Implement Graeffe Transform for arb_poly and acb_poly

[MGessinger]

If P is a polynomial (over an arbitrary ring R), then its Graeffe transform G is defined through the equation G(x^2) = P(x)P(-x) (up to an overall sign, which is determined by the degree of P). If L//R is the splitting field of P, then it is easy to see, that G also decomposes over L, and its roots are exactly the squares of the roots of P. In particular, in some cases the roots of G might be real even though those of P were not. Due to the symmetry of G, we see that in computing P(x)P(-x), half the terms will vanish (namely precisely the odd terms). This wastes time and memory. Instead, this implementation uses the definition in [Diouf, Sec. 1.2], which yields a significant performance benefit for the reason mentioned above.

This polynomial transform finds application in Graeffe's Method [Diouf, Sec. 3] for bounding polynomial roots (or Fujiwara's bound, as is already implemented in acb_poly_root_bound_fujiwara). For the application of said method, the Graeffe Transform will generally be applied many times in a row. As such, it might be of interest to provide another method that takes (alongside the usual arguments) an additional iterations parameter, and performs the transform that many times, as opposed to calling the usual function over and over again. The benefit of having such an additional function is to avoid excessive internal memory (de-)allocations.
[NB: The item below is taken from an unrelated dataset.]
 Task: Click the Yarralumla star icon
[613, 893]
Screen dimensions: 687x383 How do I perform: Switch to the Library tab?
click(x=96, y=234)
Tests have been provided for arb_poly_graeffe_transform and acb_poly_graeffe_transform, using the file t-acb_poly_borel_transform.c as style reference. Since the code is identical for the real and complex transform, the tests are also identical. Sadly, the transform doesn't decompose into real and imaginary parts, so code duplication cannot be avoided.

[fredrik-johansson]

Looks good, though the documentation is missing.

Also, please follow the code style of putting spaces around binary operators (x + y instead of x+y).

I think you can speed up the test code as well. There's no reason to test with up to n = 200 roots; n = 20 should be more than enough.

[MGessinger]

Thank you for your feedback. I have provided documentation in what I believe to be the correct places, as well as implementing the code changes you suggested. If you spot any further issues, I will happily see to them.

[MGessinger]

The stylistic mistakes were fixed, and the suggested optimization was implemented. Both arrays (for the even and odd terms) now have minimal length, and all polynomial operations use as few terms as possible. I also used the simplification of writing to b+1 directly. Note that while I could do this "trick" right when I perform the multiplication (line 42 in graeffe_transform.c currently), that would require me to set the lowest term to zero. Instead, I use this "trick" one step later, which avoids that inconvenience.

In optimizing the array lengths, one encounters a possible problem, if b already contains data. To solve this problem, the leading coefficient of b is set manually in the case that the degree is odd (i.e. the length is even). In the other case, this problem does not occur.

[fredrik-johansson]

Excellent, thanks!

[fredrik-johansson]

By the way, a possible issue: the test code only generates monic polynomials. You might want to test non-monic polynomials as well to make sure the leading coefficient is handled correctly.

[MGessinger]

Ah, good point. I altered the test code to include a randomly generated prefactor, and indeed it turns out that the leading coefficient was not handled correctly, albeit only in the case of constant input polynomials (which, given that Graeffe's method is used for finding roots, should hardly ever be of interest, but still needs to be covered). This has been fixed now. How would I go about having the fix merged? Do I open a new Pull Request? Apologies for the inconvenience.

[fredrik-johansson]

No problem. You can just make a new PR.